Intravenous (IV) bisphosphonate infusion
If you require an IV bisphosphonate infusion, it’s recommended you:
- Drink 6-8 glasses of water for a least the 3 days before the IV infusion
- Take pain medication as advised by your CF team, and let them know of any side effects
Vitamin D plays a vital role in absorbing calcium from you food, and calcium makes your bones and teeth stronger. This in turn helps prevent osteoporosis and fractures, and even helps improve your mood, protecting you from depression.
How to get vitamin D
You need about 400 – 800IU of vitamin D daily.
Sunlight is a good source of vitamin D and it’s recommended you expose your hands, face and arms to sunlight for about 6 – 8 minutes, 4 – 6 times per week (before 10am or after 2pm).
Remember to check which of your medications make your skin more likely to burn and balance the good effect of the sun’s rays with the risk of sunburn and skin cancer.
Food rich in vitamin D include:
- Breakfast cereals
- Your CF team may also advise you to take a vitamin D supplement
Calcium is the most abundant mineral in the body and plays a major role in keeping bones strong. The daily recommended amount changes with age, for adults with CF it is around 900 – 1500mg.
Foods high in calcium include:
- Milk and other dairy products
- Leafy green vegetables like kale, spinach, broccoli
- Baked and other canned beans
- Some milk, bread and cereal are fortified with calcium
- For extra calcium add 2 – 4 tablespoons of milk powder to recipes, cereal, milk, puddings, casseroles, soups etc. This will add 52mg calcium per tablespoon
- Your CF team might also suggest calcium supplements in the form of carbonate (such as Caltrate)
A high salt diet is recommended for people with CF as the disease throws out the salt and water balance in the body. However, when salt leaves the body it takes calcium with it, meaning it’s even more important for people with CF to increase their calcium intake.
What is unhealthy for bones?
Soft drinks: caffeine and phosphorous commonly found in cola drinks have been associated with bone loss. You should limit your intake of drinks and processed foods that have phosphate or phosphoric acid listed in their ingredients.

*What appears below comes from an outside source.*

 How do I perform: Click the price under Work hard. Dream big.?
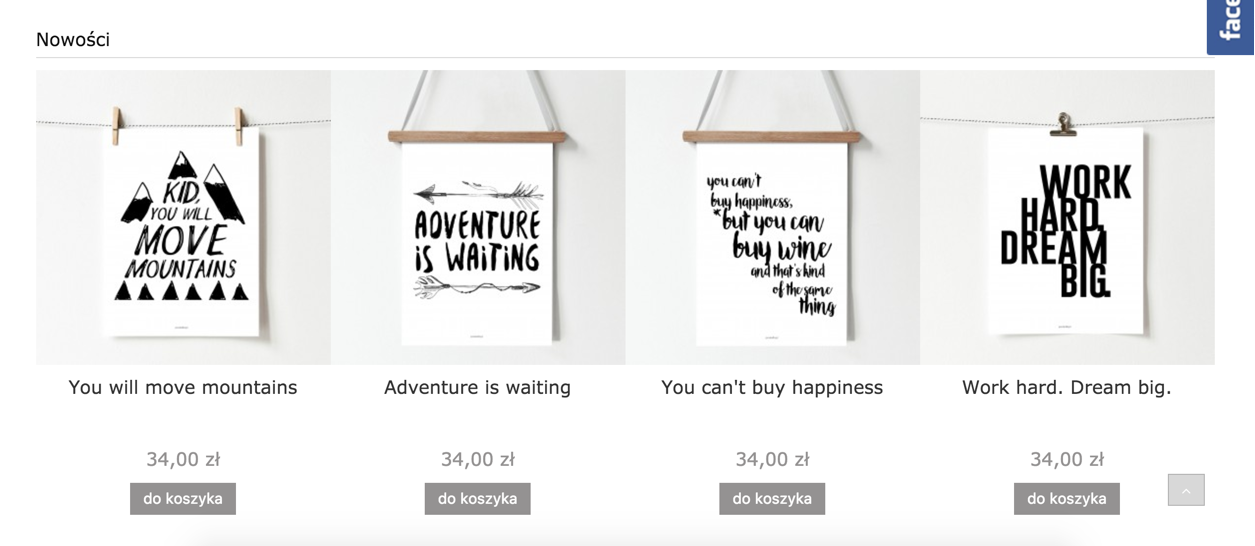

Caffeine: more than three cups of coffee a day can decrease the absorption of calcium and contribute to bone loss. Tea and soft drinks also contain caffeine, so drink in moderation.
Alcohol: heavy drinking can lead to bone loss. Australian Guidelines recommend no more than 2 standard drinks per day and no more than 4 standard drinks on any occasion
Smoking tobacco: there are many reasons not to smoke, including reduced lung function, but smokers also have a higher rate of bone disease. Get tips on how to quit at Quit Now.
Being sedentary: Exercise has many benefits, but improving bone health is high on the list. It also helps improve your mood, fitness and general well-being, leaving you in a better position to fight infections.
Teeth like bones need calcium for their health. Everyone should be brushing their teeth at least twice a day, replacing their toothbrush with every season and should see a dentist twice a year.
Because people with CF often lack sufficient calcium and other minerals, their dental health can suffer. So it’s important to take care of your teeth.
Dentists will recommend that all major dental work be done before any bisphosphonates medications are needed.